Questions:
1 > In the CuratorKIT FAQ, how much faster is PDF parsing with a CUDA GPU than on CPU?
2 > Please pick up the CuratorKIT FAQ from the point where it stops.
[Opening Extracted text section]
Skip to content

FAQ

Which extra do I need?

You want to… Install
Clean and deduplicate local files pip install curatorkit (core)
Read HuggingFace Hub datasets curatorkit[hf]
Read Parquet files curatorkit[parquet]
All file/Hub readers curatorkit[connectors]
Exact LLM token counts curatorkit[tiktoken]
Parse PDFs (layout-aware, MinerU) curatorkit[pdf]
Generate synthetic data with an LLM curatorkit[generation]
Diversity gate / cross-run dedup (embeddings) curatorkit[embedding] or [embedding-faiss]
Generation + embeddings + FAISS together curatorkit[generation-full]
Secrets / PII / toxicity gates curatorkit[hygiene]
Everything except PDF and TRL curatorkit[all]

The installation page lists what each extra pulls in.

Quote the extras in zsh: pip install "curatorkit[all]".

Where do API keys go?

Environment variables are the recommended place. CuratorKIT calls LLMs through LiteLLM, which reads the standard variable for each provider (OPENAI_API_KEY, ANTHROPIC_API_KEY, …). llm_api_key in the config overrides the variable when you need it. Keys are never written into manifests, dataset cards, or logs. See the generation guide for backend configuration.

Can I use a local model instead of an API?

Yes, in two ways:

  • Ollama: set the model to your local Ollama model and use the Ollama backend.
  • vLLM / any OpenAI-compatible server: point the LiteLLM backend at your server's base URL with an openai/... model string.

The generation guide and the tutorial notebooks show both setups.

Why is my PDF parse slow?

The pdf extra runs MinerU layout detection and OCR. On CPU this can take minutes per large document; with a CUDA GPU it is roughly 10-20× faster. Install a CUDA build of torch before the extra if you have a GPU. Model weights download automatically on first parse. curatorkit setup-pdf --check verifies the install.

What gets written to the output directory?
[Closing Extracted text section]
[Opening Data provided section]
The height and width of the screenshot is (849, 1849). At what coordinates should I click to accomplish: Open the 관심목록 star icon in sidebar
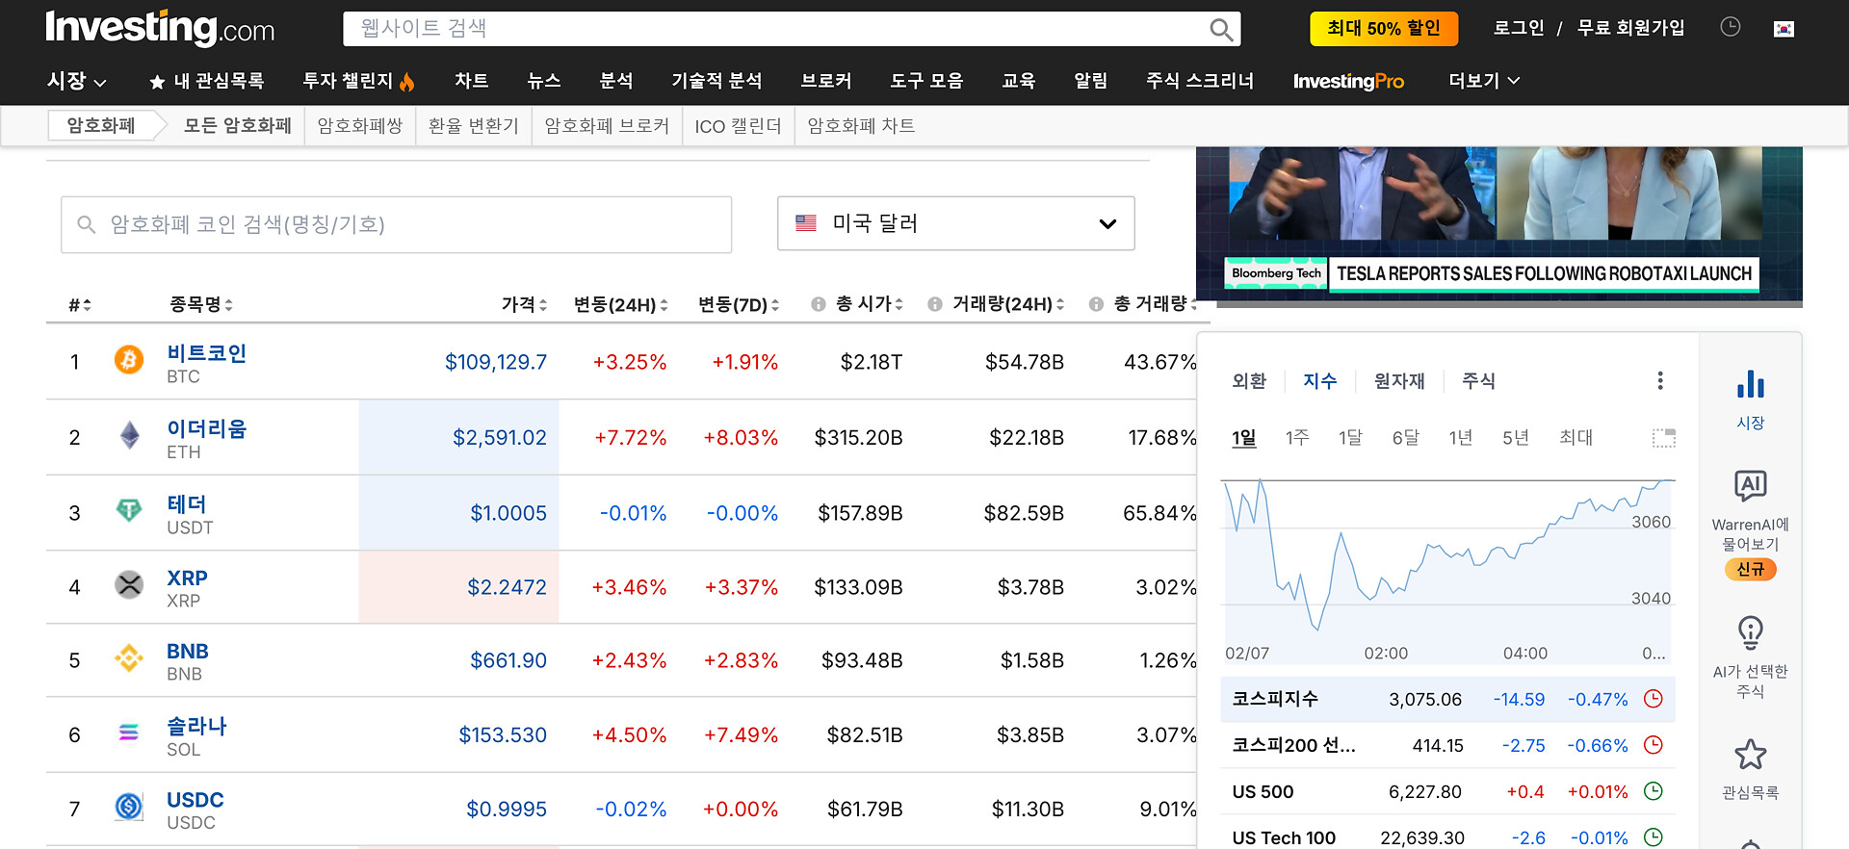pyautogui.click(x=1750, y=755)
[Closing Data provided section]
Responses for each task:
1 > Roughly 10-20× faster.

2 >
Every run writes manifest.json (config hash, per-stage counts, rejection breakdown), rejected.jsonl (each rejected sample with a structured reason), dataset_card.md, and checksums.txt, plus one file per requested export format (sft_alpaca.jsonl, dpo.jsonl, …). Exporters overwrite files from previous runs, so use a fresh output_dir to keep prior outputs. See exporters.

How do I disable a gate?

Gates are controlled by their config fields: schema_gate=False disables schema checking, and the hallucination/reward/diversity gates run only when their thresholds are set. In YAML pipelines, simply omit the gate from the gates: list. See quality filtering.

Why were all my samples rejected?

Check rejected.jsonl: every rejection carries a structured reason string, and manifest.json has the per-stage breakdown. Common causes: thresholds set too high (try 0.6-0.7 to start), source chunks too thin for grounded QA, or a judge model that is too weak. The adaptive recovery guide covers diagnosing and recovering rejects.

Which Python versions are supported?

Python 3.11, 3.12, and 3.13. CI tests all three.

Does CuratorKIT work with my trainer?

The exports are standard formats: Alpaca and ShareGPT for SFT, DPO pairs, GRPO rollouts, and PPO prompts, directly loadable by TRL and AlignTune, and by anything else that reads JSONL. See the exporter compatibility matrix.